2
votes

We are running a DSE 3.2.2 cluster with cassandra and SolR enabled, 3 nodes and a replication factor of 2 in that particular cluster on virtual machines.

Data is written directly to c* using the a java client with default consistency level (recently changed to quorum).

The issue is that when querying an index the number of documents found varies a lot. Consequently, using the stats component on some of the numeric values also produces inconsistent results.

This is also the case if there is currently no data written. I have since manually triggered a nodetool repair on that column family, which triggered a re-index of the secondary indexes (which took some 5-6 hours). Afterwards, the results remain inconsistent.

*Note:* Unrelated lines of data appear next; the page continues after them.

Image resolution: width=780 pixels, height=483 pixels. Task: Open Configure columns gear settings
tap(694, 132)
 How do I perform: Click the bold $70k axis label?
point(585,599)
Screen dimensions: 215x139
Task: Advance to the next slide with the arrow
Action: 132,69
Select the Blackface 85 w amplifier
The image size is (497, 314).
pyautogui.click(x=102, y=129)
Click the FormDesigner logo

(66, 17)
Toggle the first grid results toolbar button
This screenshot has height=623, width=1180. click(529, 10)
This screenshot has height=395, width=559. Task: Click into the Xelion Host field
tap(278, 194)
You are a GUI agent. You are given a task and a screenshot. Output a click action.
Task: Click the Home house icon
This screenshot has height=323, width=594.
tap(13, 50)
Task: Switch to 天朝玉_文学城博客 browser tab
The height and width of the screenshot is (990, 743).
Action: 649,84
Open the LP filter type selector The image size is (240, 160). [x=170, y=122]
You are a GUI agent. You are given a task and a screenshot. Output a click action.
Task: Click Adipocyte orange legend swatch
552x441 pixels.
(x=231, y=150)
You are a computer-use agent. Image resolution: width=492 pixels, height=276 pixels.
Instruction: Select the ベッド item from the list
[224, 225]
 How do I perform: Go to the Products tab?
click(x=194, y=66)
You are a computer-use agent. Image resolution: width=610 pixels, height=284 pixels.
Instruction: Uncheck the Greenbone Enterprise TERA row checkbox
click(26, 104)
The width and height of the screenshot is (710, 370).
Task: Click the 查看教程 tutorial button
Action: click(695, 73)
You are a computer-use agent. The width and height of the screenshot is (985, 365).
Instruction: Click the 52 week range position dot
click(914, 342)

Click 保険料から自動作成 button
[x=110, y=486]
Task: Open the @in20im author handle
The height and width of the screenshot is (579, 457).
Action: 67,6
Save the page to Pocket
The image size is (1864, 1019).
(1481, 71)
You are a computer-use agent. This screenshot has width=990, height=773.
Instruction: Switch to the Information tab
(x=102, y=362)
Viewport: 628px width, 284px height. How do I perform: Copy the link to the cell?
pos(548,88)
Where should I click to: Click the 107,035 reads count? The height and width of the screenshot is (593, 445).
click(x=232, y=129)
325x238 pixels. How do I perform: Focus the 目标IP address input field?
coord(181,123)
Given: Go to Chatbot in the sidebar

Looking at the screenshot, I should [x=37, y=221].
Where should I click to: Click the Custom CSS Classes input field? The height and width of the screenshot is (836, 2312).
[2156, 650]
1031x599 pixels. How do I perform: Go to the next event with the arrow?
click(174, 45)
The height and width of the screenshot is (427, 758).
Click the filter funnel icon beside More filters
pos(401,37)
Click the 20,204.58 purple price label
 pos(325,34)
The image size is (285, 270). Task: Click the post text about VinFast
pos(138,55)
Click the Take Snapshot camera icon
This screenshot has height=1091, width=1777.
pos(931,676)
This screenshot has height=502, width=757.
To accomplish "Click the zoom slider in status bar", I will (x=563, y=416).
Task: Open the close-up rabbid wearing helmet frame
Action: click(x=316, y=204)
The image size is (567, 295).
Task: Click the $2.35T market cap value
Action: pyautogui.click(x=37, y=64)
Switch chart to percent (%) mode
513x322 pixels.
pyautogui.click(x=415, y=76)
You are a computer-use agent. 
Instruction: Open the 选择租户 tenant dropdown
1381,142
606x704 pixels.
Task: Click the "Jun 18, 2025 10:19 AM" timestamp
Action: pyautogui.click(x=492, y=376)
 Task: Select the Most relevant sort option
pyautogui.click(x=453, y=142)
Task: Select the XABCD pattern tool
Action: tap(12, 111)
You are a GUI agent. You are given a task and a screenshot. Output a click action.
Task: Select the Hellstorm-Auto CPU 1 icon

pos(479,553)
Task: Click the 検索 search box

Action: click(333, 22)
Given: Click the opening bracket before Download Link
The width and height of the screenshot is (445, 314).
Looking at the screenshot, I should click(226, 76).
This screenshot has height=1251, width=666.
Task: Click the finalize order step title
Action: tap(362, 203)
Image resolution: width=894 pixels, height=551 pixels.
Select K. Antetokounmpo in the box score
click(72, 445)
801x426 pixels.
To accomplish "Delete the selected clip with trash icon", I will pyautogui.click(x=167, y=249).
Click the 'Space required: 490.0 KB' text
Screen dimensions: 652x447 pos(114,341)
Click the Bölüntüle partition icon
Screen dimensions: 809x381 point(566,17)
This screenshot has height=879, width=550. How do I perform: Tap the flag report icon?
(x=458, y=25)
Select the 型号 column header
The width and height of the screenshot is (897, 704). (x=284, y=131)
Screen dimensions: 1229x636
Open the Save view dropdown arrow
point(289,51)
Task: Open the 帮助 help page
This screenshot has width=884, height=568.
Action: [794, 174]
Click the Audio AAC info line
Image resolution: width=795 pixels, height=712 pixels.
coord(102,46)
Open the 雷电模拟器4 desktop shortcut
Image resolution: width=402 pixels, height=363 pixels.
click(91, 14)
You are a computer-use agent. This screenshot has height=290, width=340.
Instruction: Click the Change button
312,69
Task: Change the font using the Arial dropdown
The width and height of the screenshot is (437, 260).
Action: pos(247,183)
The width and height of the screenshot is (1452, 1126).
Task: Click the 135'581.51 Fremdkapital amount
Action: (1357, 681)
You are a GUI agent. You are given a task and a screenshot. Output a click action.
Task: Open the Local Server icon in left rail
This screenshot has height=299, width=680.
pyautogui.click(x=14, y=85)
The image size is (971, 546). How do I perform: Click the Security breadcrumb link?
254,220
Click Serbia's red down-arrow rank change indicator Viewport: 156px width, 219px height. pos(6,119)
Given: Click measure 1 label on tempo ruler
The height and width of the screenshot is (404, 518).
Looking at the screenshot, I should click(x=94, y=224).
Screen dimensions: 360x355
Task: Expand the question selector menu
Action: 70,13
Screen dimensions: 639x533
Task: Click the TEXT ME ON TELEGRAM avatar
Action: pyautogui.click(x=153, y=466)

In our use case, data that is out-of-date for some seconds is not an issue, so the workaround via session stickyness is not solving it for me. The problem is that data remains inconsistent for days after.

Next, a complete re-index with wiping the data is on the list, but will take some time to finish.

Update: Instead of a wipe and a re-index, I will upgrade to the latest version of C* and DSE, then run a repair, then run a re-index and report back asap (a few days at least).

Any suggestions or shared experience with query inconsistencies is greatly appreciated!

UPDATE #1

The query results remain still inconsistent. Every node seems to return a different number of documents for my query. The cluster has been upgraded to 4.5.1, sstables have been upgraded, repairs executed, and the entire SolR index has been rebuild using the full reindex trigger of the SolR GUI.

The data source table is still using the "old" compact storage option.

UPDATE #2

After the latest comments, I was not sure if further inserts had run in the meanwhile. So I made sure to hold off any inserts, ran nodetool repair, did a full rebuild of the index.

Queries seem to be OK! This seems to imply that the inconsistencies already re-appeared after my last attempt and are the result of some inserts after the rebuild of the indexes. I will try to confirm this be starting the inserts again.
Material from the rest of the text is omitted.